§ Fonte:
..........

Não é segredo ao mais incauto analista político que, no Brasil, qualquer política voltada aos mais pobres afeta diretamente a população negra, que qualquer política que combata as desigualdades regionais, fortaleça o salário mínimo, universalize de fato as políticas sociais e inclua pobres e estudantes oriundos de escolas públicas nas universidades beneficia a parcela negra da sociedade brasileira.

De modo que a escolha feita por Lula e Dilma aos mais pobres, tirando mais de 30 milhões da situação de pobreza foi a mais eficaz arma – prevista no Plano de Ação de Durban – contra a estrutura racista implantada nos anos subsequentes da Abolição e atualizada pela classe dominante e pelos governos que estiveram sob seu comando.

Somadas as políticas de abrangência universal, nos últimos dez anos verificamos um virtuoso processo de discussão, pactuação e implantação de políticas de igualdade racial sem paralelo na história brasileira, considerando que até meados do governo FHC o Estado Brasileiro negava solenemente em todos os fóruns internacionais a existência de racismo no Brasil, e em matéria de política pública para diminuir a desigualdade decorrente do racismo, nem retórica: nota zero para FHC e a todos governos liberais.

Lula e Dilma instituíram a Secretaria Nacional de Políticas de Igualdade Racial – Seppir, inspirando a constituição de uma rede de organismo de igualdade racial em centenas de municípios (mais de 10% dos 5.564 municípios brasileiros) e Estado. Aprovaram remédios jurídicos que colocaram o Brasil na vanguarda do ordenamento jurídico antidiscriminatório, além de se constituírem em instrumentos fundamentais para sustentação da política de promoção social como o Estatuto da Igualdade Racial, Lei de Cotas nas Universidades Públicas, Lei 10.639/03, que institui a obrigatoriedade de ensinar a historia da África e da cultura afro-brasileira em todos os estabelecimentos de ensino do Brasil, Decreto Presidencial 4887/03 que regula a titularização das terras quilombolas.

..........

Itens de dados salvos
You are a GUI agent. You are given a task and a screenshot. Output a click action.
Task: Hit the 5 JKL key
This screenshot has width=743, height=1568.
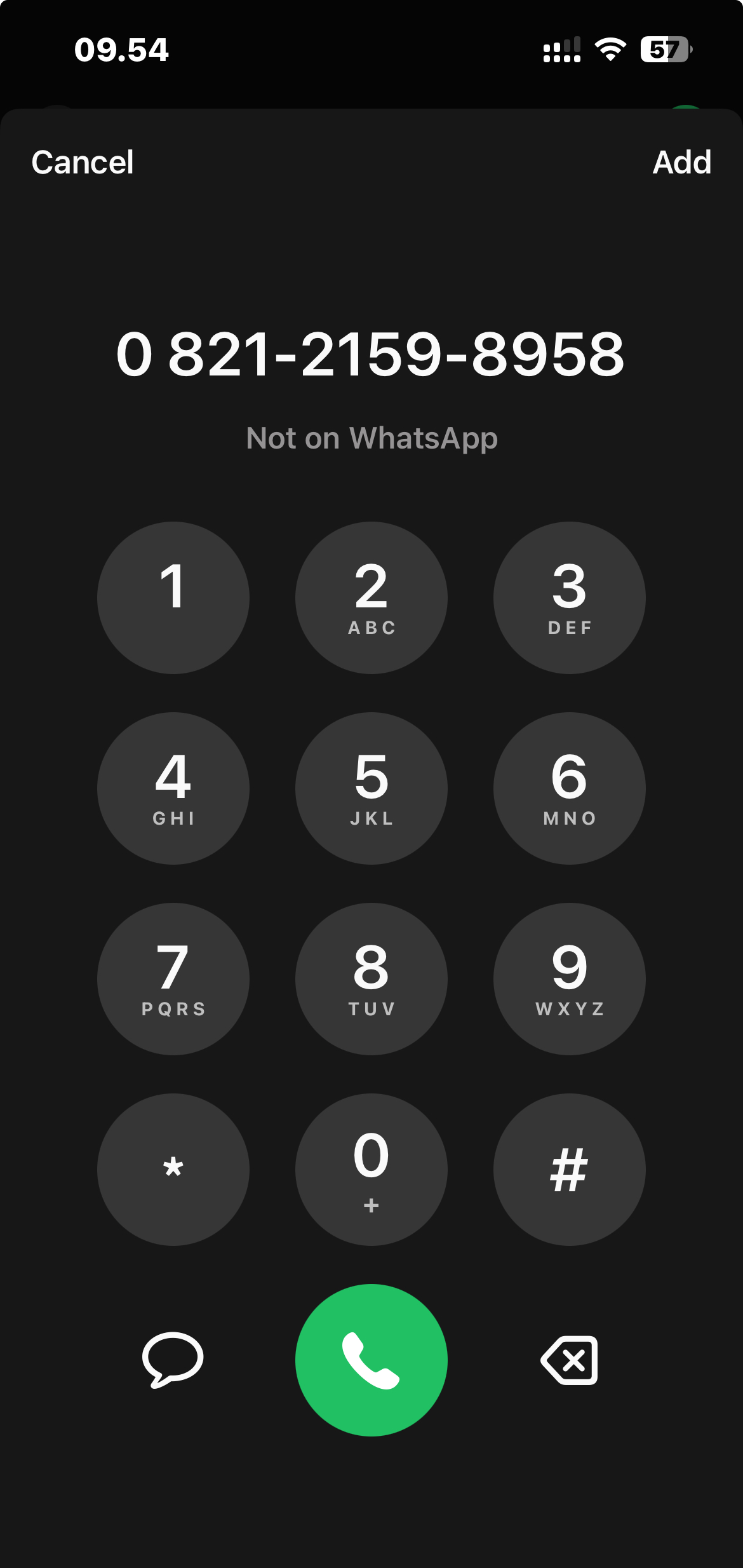[372, 788]
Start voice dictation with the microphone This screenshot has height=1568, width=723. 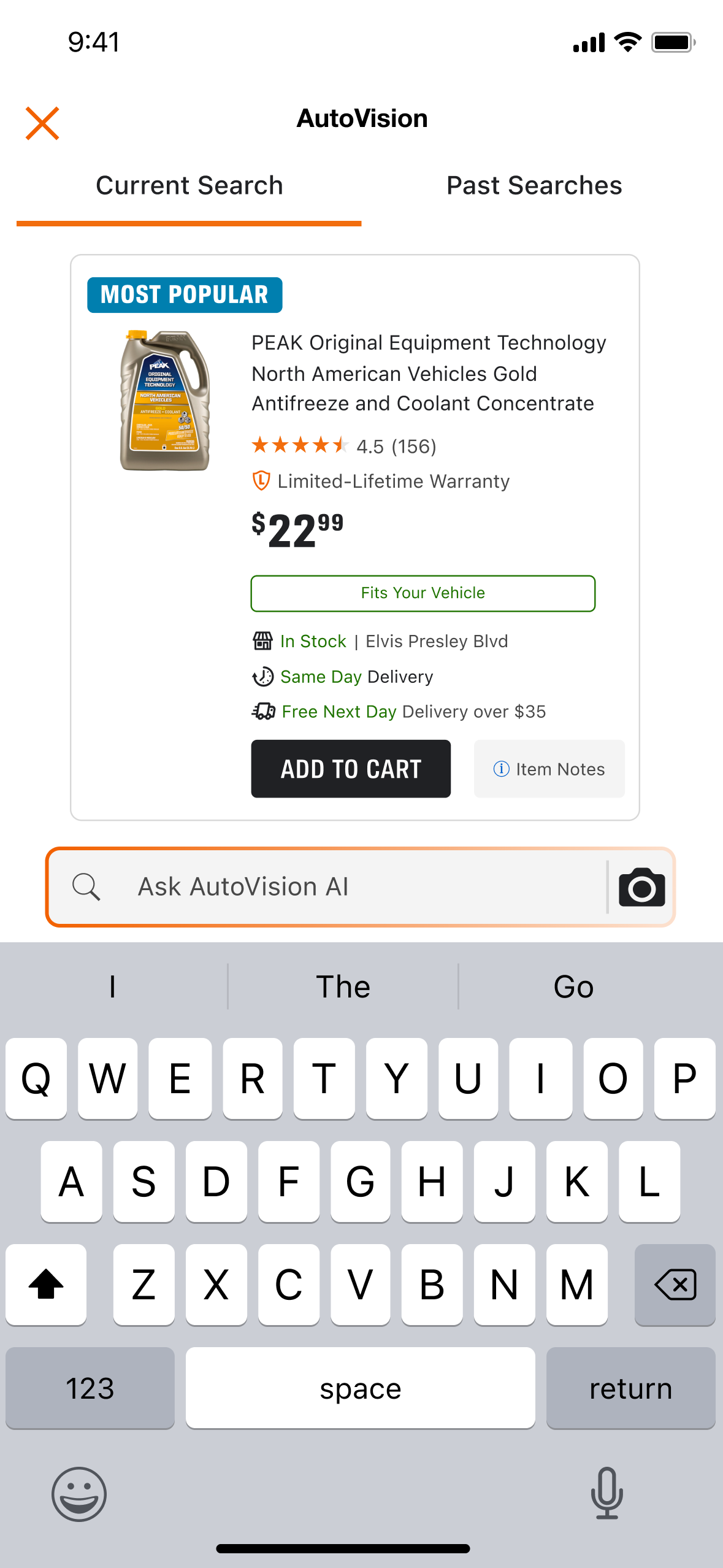coord(606,1493)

..........

§ Enunciado da tarefa:
Transcreva do texto sobre as políticas de igualdade racial o trecho que vai de "De modo que" até "sob seu comando.", inclusive.

§ Resposta escrita:
De modo que a escolha feita por Lula e Dilma aos mais pobres, tirando mais de 30 milhões da situação de pobreza foi a mais eficaz arma – prevista no Plano de Ação de Durban – contra a estrutura racista implantada nos anos subsequentes da Abolição e atualizada pela classe dominante e pelos governos que estiveram sob seu comando.